## [Exercise]
A complete answer includes every line below with the word "Expand".

Record excerpts section start

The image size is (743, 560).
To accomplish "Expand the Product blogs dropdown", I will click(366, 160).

Record excerpts section end
Record excerpts section start

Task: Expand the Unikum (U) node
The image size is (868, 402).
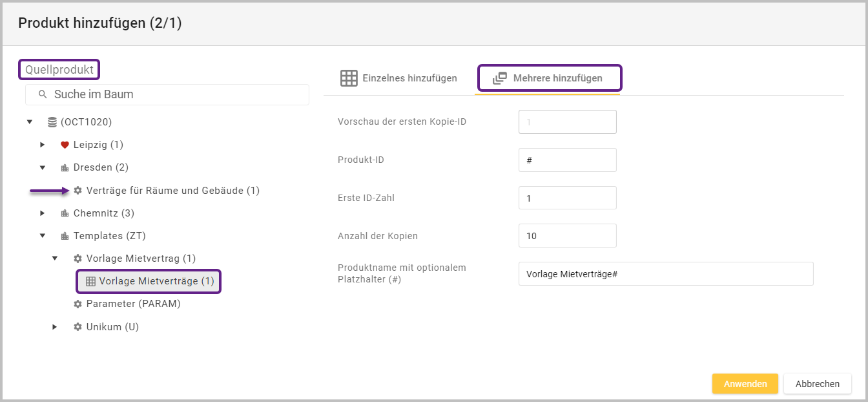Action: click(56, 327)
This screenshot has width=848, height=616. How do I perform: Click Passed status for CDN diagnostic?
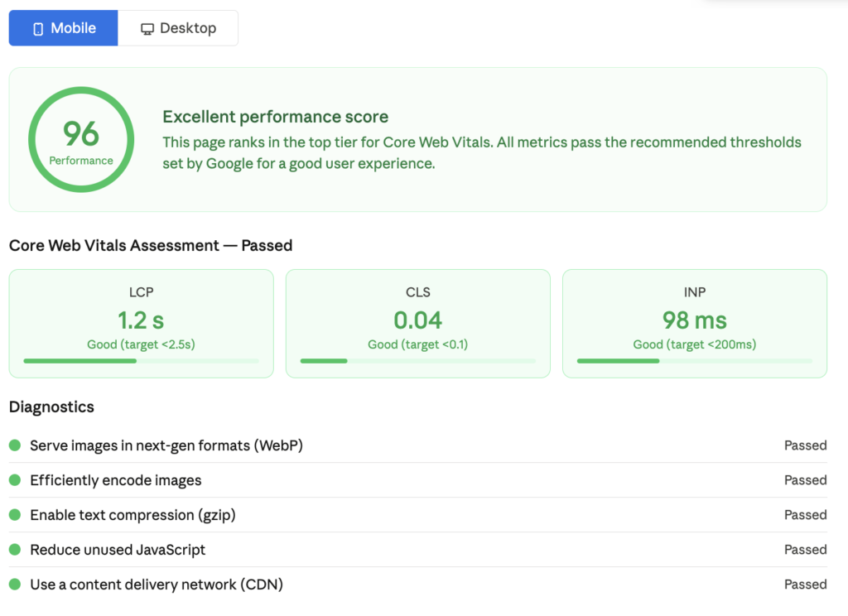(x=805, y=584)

Record excerpts section end
Record excerpts section start

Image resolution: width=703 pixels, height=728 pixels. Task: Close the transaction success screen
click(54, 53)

Record excerpts section end

## [Written answer]
To accomplish "Expand the Product blogs dropdown", I will click(366, 160).
Task: Expand the Unikum (U) node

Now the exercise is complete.